Items from a data source
★ ★ ★ ★
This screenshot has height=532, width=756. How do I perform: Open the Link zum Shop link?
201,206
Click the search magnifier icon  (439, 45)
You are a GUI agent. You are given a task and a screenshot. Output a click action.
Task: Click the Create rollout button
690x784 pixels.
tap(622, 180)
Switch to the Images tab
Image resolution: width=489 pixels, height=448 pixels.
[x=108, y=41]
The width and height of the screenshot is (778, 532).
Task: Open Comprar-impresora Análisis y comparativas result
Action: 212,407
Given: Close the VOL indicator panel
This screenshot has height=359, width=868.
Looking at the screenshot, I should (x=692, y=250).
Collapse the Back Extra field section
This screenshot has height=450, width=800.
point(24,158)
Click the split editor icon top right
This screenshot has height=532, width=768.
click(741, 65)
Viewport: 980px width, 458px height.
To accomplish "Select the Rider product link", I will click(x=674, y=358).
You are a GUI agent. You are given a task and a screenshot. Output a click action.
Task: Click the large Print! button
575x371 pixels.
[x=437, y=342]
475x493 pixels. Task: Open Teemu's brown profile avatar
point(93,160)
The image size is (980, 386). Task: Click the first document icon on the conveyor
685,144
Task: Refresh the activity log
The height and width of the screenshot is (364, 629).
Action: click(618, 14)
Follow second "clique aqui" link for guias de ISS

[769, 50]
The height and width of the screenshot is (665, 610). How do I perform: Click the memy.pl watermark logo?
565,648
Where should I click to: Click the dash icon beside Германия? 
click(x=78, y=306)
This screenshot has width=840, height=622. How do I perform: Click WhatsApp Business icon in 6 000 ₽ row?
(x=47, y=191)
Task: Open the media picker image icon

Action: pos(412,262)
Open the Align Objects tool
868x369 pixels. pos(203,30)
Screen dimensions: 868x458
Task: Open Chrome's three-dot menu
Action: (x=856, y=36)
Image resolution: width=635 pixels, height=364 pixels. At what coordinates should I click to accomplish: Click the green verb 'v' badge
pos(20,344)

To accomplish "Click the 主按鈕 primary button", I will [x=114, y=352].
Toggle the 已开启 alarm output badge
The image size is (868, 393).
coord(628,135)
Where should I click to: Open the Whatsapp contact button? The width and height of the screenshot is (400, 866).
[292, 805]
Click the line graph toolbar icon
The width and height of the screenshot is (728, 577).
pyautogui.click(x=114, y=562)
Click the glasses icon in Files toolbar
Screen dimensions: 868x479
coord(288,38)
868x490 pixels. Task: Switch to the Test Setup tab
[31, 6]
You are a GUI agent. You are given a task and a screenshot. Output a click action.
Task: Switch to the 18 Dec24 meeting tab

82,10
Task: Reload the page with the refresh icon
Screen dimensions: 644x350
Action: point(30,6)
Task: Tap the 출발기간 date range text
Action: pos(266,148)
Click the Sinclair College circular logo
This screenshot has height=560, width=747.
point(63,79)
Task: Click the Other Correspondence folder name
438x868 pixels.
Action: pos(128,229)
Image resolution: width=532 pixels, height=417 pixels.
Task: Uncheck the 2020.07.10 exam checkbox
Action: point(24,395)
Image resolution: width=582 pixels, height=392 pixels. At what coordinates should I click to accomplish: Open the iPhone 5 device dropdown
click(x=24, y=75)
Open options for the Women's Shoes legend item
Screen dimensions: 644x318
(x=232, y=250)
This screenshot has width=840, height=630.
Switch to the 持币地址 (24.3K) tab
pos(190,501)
★ ★ ★ ★
## Task objective
From the records above, pull out each line that has "will".

## Task result
To accomplish "Select the Rider product link", I will click(x=674, y=358).
To accomplish "Click the 主按鈕 primary button", I will [x=114, y=352].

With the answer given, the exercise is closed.